Codegen 迁移指南¶

随着 PyTorch/XLA 迁移到 LTC (Lazy Tensor Core)，我们需要清理现有的存根代码（横跨 6+ 个文件），这些代码曾用于 op 降低。旧 op 降低的完整流程和文件结构可以在 op 降低指南 :ref:'op-lowering' 中找到。

有关不同操作配置的更多信息，请参阅 ``codegen/xla_native_functions.yaml` <https://github.com/pytorch/xla/blob/master/codegen/xla_native_functions.yaml>`_ 。将支持的操作（在 supported 配置下）替换为 codegen 等效项（在 full_codegen 配置下）**不应**引入任何新行为，这纯粹是为了清理目的。其他配置下的操作可能会有不同的行为。有关其他配置的信息，请参阅 ``codegen/xla_native_functions.yaml` <https://github.com/pytorch/xla/blob/master/codegen/xla_native_functions.yaml>`_ 。
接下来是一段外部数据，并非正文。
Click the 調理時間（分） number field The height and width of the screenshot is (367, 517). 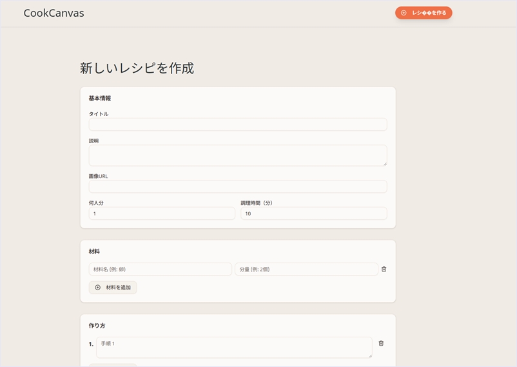[x=313, y=213]
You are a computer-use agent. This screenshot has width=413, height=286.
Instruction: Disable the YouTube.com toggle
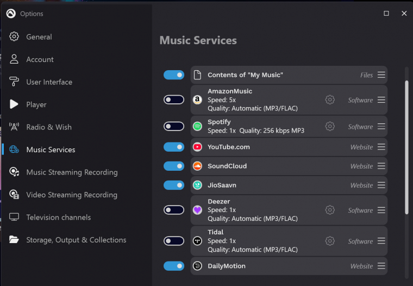tap(174, 147)
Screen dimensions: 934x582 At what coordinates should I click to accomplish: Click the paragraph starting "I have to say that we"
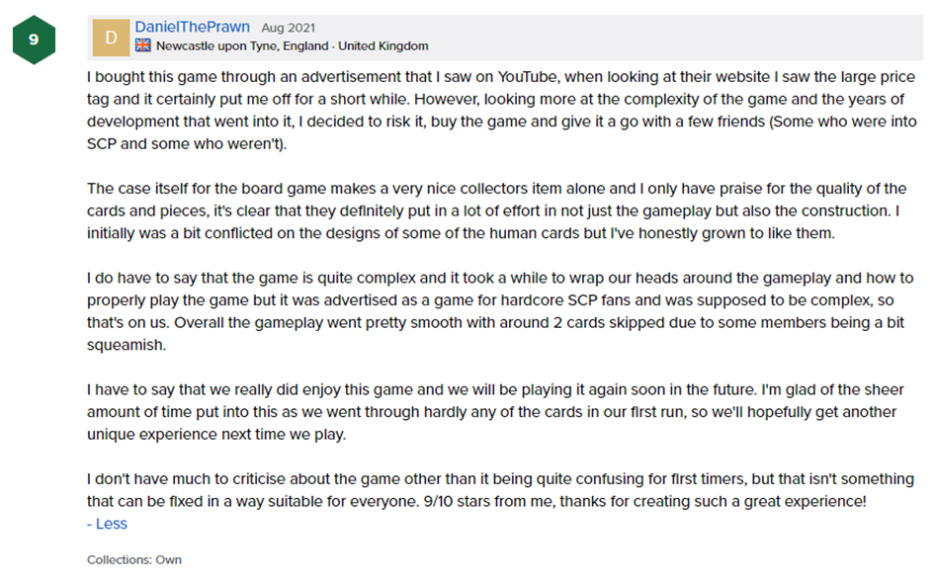point(494,412)
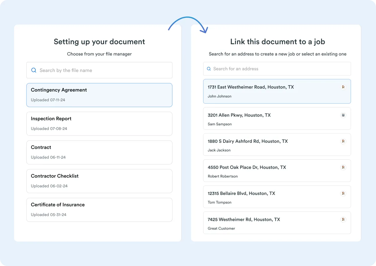The image size is (376, 266).
Task: Click the house icon for 7425 Westheimer Rd
Action: coord(343,219)
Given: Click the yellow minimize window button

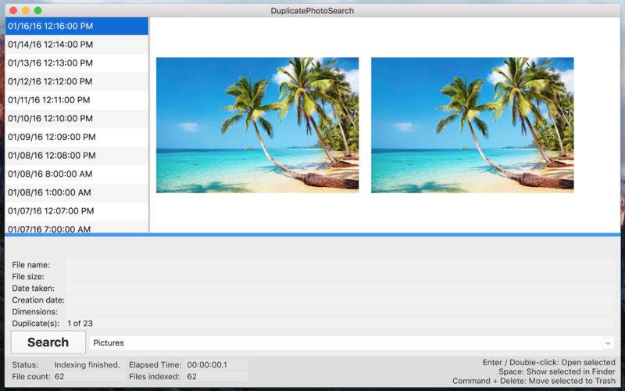Looking at the screenshot, I should pos(26,11).
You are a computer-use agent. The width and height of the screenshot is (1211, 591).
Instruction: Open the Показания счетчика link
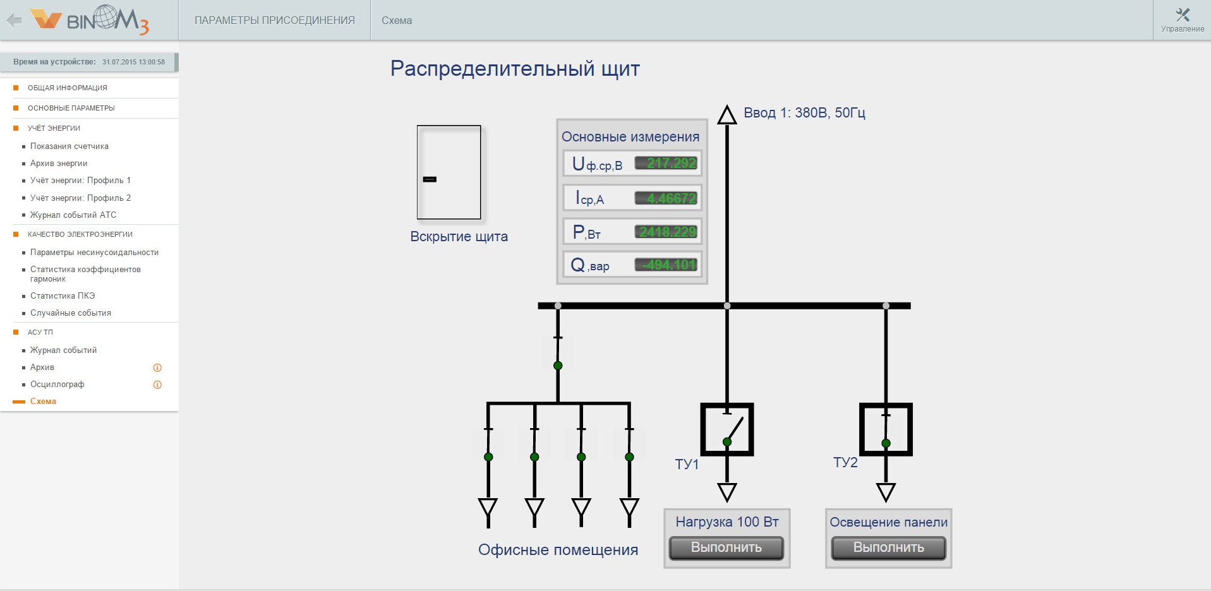tap(69, 146)
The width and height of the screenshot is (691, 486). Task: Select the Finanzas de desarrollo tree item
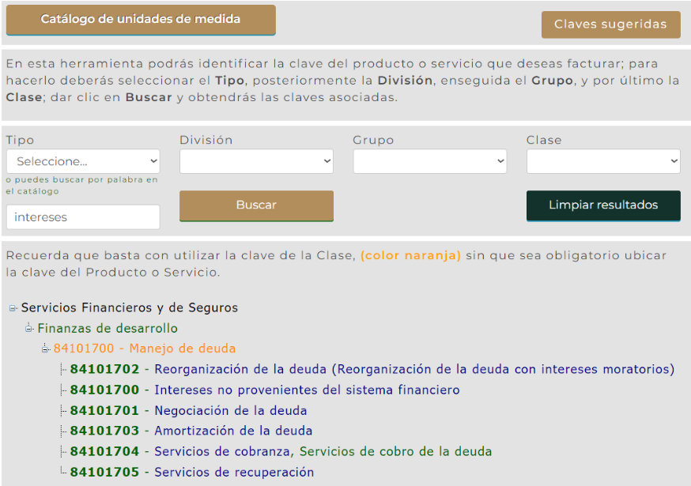pyautogui.click(x=108, y=329)
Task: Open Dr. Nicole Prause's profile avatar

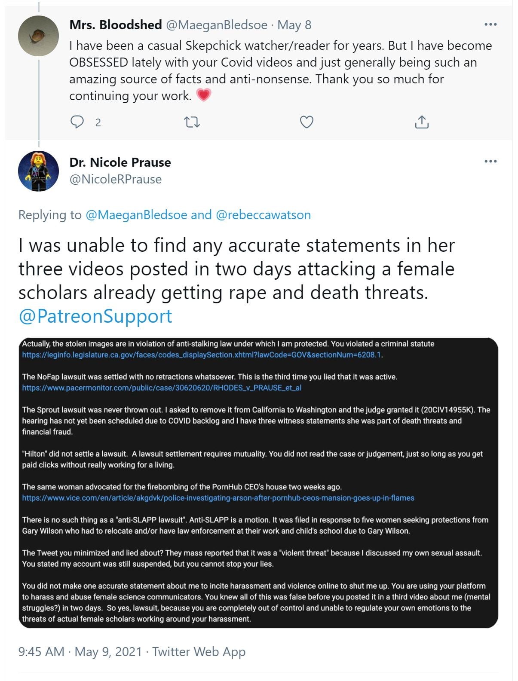Action: (x=38, y=171)
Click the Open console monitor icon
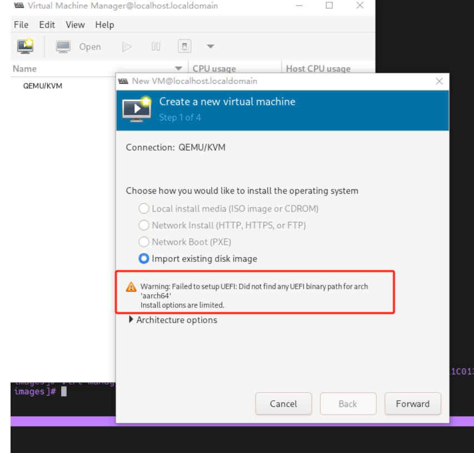The height and width of the screenshot is (453, 474). 63,47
有关 PyTorch 中 dispatching 的更多信息，请参阅 Exyang 的博客文章。

开始之前¶

您应该按照此处的说明从源代码安装所需的依赖项并构建 pytorch 和 pytorch/XLA。您不需要 TPU 访问权限即可实现降低。建议在工作站上进行实验，并将其配置为使用 XLA:CPU。您可以通过运行以下命令将 Pytorch/XLA 配置为使用 XLA:CPU：

export PJRT_DEVICE=CPU

同样建议您在处理 codegen 之前熟悉我们的 op 降低过程。

PyTorch/XLA 使用 https://github.com/pytorch/xla/issues/3560 来跟踪 codegen 迁移的状态。在处理 codegen 时，请将您的 GitHub 别名和 PR 链接添加到问题中，以避免重复工作。

文件结构¶

下面提到的所有文件都位于 xla/torch_xla/csrc 文件夹下，除了 xla_native_functions.yaml。

PyTorch Codegen 文件¶

torch/csrc/lazy/core/shape_inference.h
- 为每个 op 定义的形状推断函数，它将采用 torch::lazy::shapes 作为输入并返回输出 torch::lazy::shape。只有非结构化 ops 才需要手动形状推断函数。
torchgen/gen_lazy_tensor.py
- 构建在所有 ATen 后端使用的现有数据模型和辅助函数之上，并添加了特定于惰性张量后端的附加功能。run_gen_lazy_tensor 定义在此文件中。
torchgen/dest/lazy_ir.py
- 包含数据类 GenLazyIR，它可以被后端覆盖并定义生成的 IR 类。

PyTorch/XLA Codegen 文件¶

xla/xla_native_functions.yaml
- 包含 XLA 今天支持的所有 op。大多数 op 都位于 supported 类别下，本文档的目的是将大多数 op 移到 full_codegen 类别。
xla/scripts/gen_lazy_tensor.py
- 提供 codegen Codegen 类必需的 XLA 版本，并调用上游 codegen API。
xla/torch_xla/csrc/XLANativeFunctions.cpp
- xla/codegen/xla_native_functions.yaml 的 full_codegen 列的结果。此处定义的 op 函数将实现 XLANativeFunctions.h 中声明的 op。每个 op 都将接受 at::tensor 并返回另一个包装在 XLATensor 中的 at::tensor。请注意，这部分以前是在 tensor_method.cpp 中手动完成的。
xla/torch_xla/csrc/LazyIr.h
- xla/codegen/xla_native_functions.yaml 的 full_codegen 列的结果。定义了用于构造 full_codegen ops 的 IR。

PyTorch/XLA 旧 Op 降低文件¶

xla/torch_xla/csrc/generated/aten_xla_type.cpp
- 手动实现 xla/codegen/xla_native_functions.yaml 中定义的 op。将被 XLANativeFunctions.cpp 替换。
xla/torch_xla/csrc/generated/tensor.h
- 定义 XLATensor 类和 XLATensor 方法声明。这些声明通常与我们在 XLANativeFunctions.h 中声明的 at::Tensor 节点是一对一的映射。对于 full_codegen ops，将删除 XLATensor 方法。
xla/torch_xla/csrc/generated/tensor_method.cpp
- 实现 tensor.h 中定义的张量方法。对于 full_codegen ops，将删除此文件。
xla/torch_xla/csrc/generated/ops/…
- 为“大多数”op 定义 IR 类。有可能多个 op 共享同一个 IR。

Codegen 逐步指南¶

1. 识别 op¶

在处理前几个 codegen 时，我们通常建议从更简单的 op 开始。本指南将以一个一元 op 和一个二元 op 为例，但建议您避免使用具有以下特征的 op：1. 包含自定义回退代码。例如，在 _adaptive_avg_pool3d 中，有一个条件回退。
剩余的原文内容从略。